An independent video game, Fall of the Titanic, was in development in 2015, but in August 2016, the creator disabled the ability to purchase it on Steam and hasn't been heard from since.

The entirety of the RMS Titanic was recreated in a custom-made campaign for Left 4 Dead 2 in 2013. The floorplans are accurate, but are split into four chapters (maps) for gameplay purposes (from F Deck to the Boat Deck).

A level for the Zombies game mode in the 2018 video game Call of Duty: Black Ops 4 is set on a fictionalized version of the Titanic.

Visual Media :-

American artist Ken Marschall has painted Titanic extensively - depictions of the ship's interior and exterior, its voyage, its destruction and its wreckage. His work has illustrated numerous written works about the disaster including books and magazine stories and covers and he was a consultant on James Cameron's successful Titanic film.

Memorabilia :-

The disaster prompted the production of collectibles and memorabilia, many of which had overtly religious overtones. Collectible postcards were in great demand in Edwardian England; in an era when domestic telephones were rare, sending a short message on a postcard was the early-20th-century equivalent of a text message or a tweet. A few postcards were published before the disaster showing Titanic under construction or newly completed and became objects of great demand afterwards. Even more desirable to collectors were the small number of postcards that had been written aboard Titanic during her maiden voyage and posted while she was in the harbours at Cherbourg and Queenstown.

After the sinking, memorial postcards were issued in huge numbers to serve as relics of the disaster. They were often derived from 19th-century religious art, showing grieving maidens in stylised poses alongside uplifting religious slogans. For many devout Christians the disaster had disturbing religious implications; the Bishop of Winchester characterised it as a "monument and warning to human presumption", while others saw it as divine retribution: God putting Man in his place, as had happened to Noah. The final location of Titanic, in the abyss 12,000 feet (3,700 m) down, was interpreted as a metaphor for hell and purgatory, the Christian Abyss. One particular aspect of the sinking became iconic as a symbol of piety – the reputed playing by the ship's band of the hymn Nearer, My God, To Thee as she went down. The same hymn and slogan was repeated on many items of memorabilia issued to memorialise the disaster.

Bamforth & Company issued a hugely popular postcard series in England, showing verses from the hymn alongside a mourning woman and Titanic sinking in the background.

There was only a limited number of surviving photographs of Titanic, so some unscrupulous postcard publishers resorted to fakery to satisfy public demand. Photographs of her sister ship Olympic were passed off as being Titanic. A common mistake made in fake photographs was that of showing the ship's fourth funnel billowing smoke; in fact, the funnel was a dummy, added for purely aesthetic purposes. Photographs of the Cunard Line vessels Mauretania and Lusitania were retouched and passed off as the Titanic, or even as the Carpathia, the vessel which rescued the Titanic survivors. Other postcards celebrated the bravery of the male passengers, the crew and especially the ship's musicians.

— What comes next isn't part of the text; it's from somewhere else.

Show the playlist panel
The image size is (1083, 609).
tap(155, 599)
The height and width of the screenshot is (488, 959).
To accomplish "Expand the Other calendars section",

A variety of other collectible items was produced, ranging from tin candy boxes to commemorative plates, whiskey jiggers, and even teddy bears. One of the most unusual items of Titanic memorabilia was the 655 black teddy bears produced by the German manufacturer Steiff. In 1907 the company produced a prototype black teddy bear that was not a commercial success. Buyers disliked the gloomy appearance of the black-furred bear. After the Titanic disaster the company produced a limited run of 494 black "mourning bears" which were displayed in London shop windows. They rapidly sold out, and a further 161 were produced between 1917 and 1919. They are today among the most sought-after of all teddy bears. One pristine example was sold in December 2000 at Christie's of London after emerging from a cupboard where its owner, who disliked the bear's appearance, had kept it for 90 years. It sold for over £91,000 ($136,000), far more than had been expected.